En el último año de su gobierno, el entonces presidente Tabaré Vázquez remitió al Parlamento un proyecto de ley en el que planteó la necesidad de combatir el juego clandestino en el país.
La iniciativa presidencial ponía el foco en "la proliferación de máquinas tragamonedas" que, en forma "ilícita", operaban sin control alguno en comercios, bares, centros nocturnos, almacenes e instituciones sociales y deportivas a lo largo y ancho del territorio nacional.
Vázquez pidió entonces a los legisladores de todos los partidos, y en especial a los de la coalición que le había llevado al poder, un impulso decidido para detener la avanzada del juego ilegal. Propuso tipificar como delito esta actividad, llamó la atención sobre la "falta de garantías" para el apostador que volcaba dinero a esa modalidad de juego, llegó a hablar de la posibilidad de que en estas tragamonedas se "adulteraran" los resultados y advirtió sobre la enorme cantidad de menores de edad que, con la entrada prohibida a las salas de juego autorizadas, apostaban en estas maquinitas sin control alguno.
Era año de elecciones. Por eso no extrañó que en el Parlamento nadie dijera esta boca es mía. El proyecto de Vázquez se guardó en un cajón y no sólo no se trató, sino que hubo legisladores frenteamplistas que se encargaron de que eso sucediera.
Cambió el gobierno. Se fue Vázquez, y con él su director de Casinos, Fernando Nopitsch. Nadie más habló de aquel proyecto. Por el contrario, el nuevo director de Casinos, Javier Chá, comenzó a trabajar pacientemente para desandar el camino iniciado por Vázquez y elaboró un proyecto de ley que, se dice, apunta a legalizar estas máquinas tragamonedas.
La iniciativa de Chá -que por fortuna el nuevo gobierno no ha apoyado públicamente hasta el momento- supondría que el Estado no sólo renunciaría a combatir una actividad ilegal sino que pasaría a dar luz verde a quienes la desarrollan, a cambio de cobrarles un canon mínimo. Los que hoy violan la ley pasarían a ser dueños de un negocio millonario, que nadie controlaría, que podrían controlar solos por tiempo indeterminado y que competiría abiertamente con el de quienes, para operar el juego en asociación con el Estado, han debido realizar millonarias inversiones en hotelería y turismo.

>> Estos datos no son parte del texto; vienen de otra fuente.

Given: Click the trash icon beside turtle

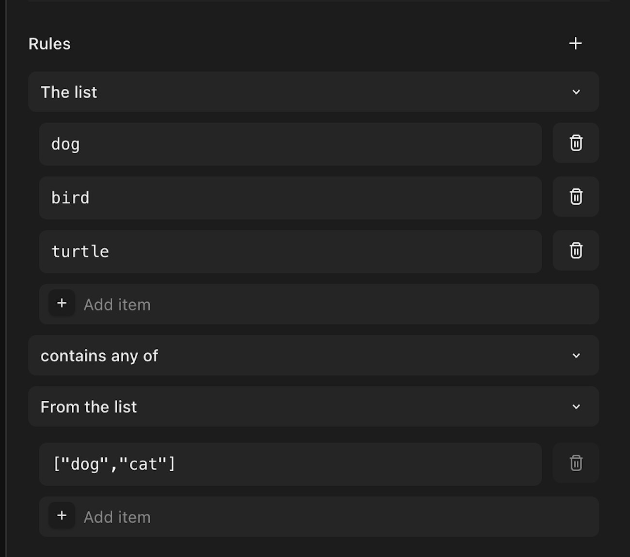Looking at the screenshot, I should click(576, 251).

¿Qué clase de señal es ésta? ¿Cómo deben leer esta iniciativa de Chá los que ya invirtieron fuerte en el Uruguay y los que están pensando en hacerlo? ¿Qué opinan el presidente Mujica y quienes le rodean de esta "originalidad" del nuevo director de Casinos? ¿También en este tema que hace al juego, como en la política antitabaco, se va a desandar el camino encarado por el ex presidente Vázquez? ¿Y los legisladores? ¿Van a permitir que nuestros hijos y nietos tengan el juego ilegal y sin control alguno al alcance de la mano, o van a ponerse de una vez por todas los pantalones y a hacer cumplir las normas, que están vigentes y que sólo deben cumplirse?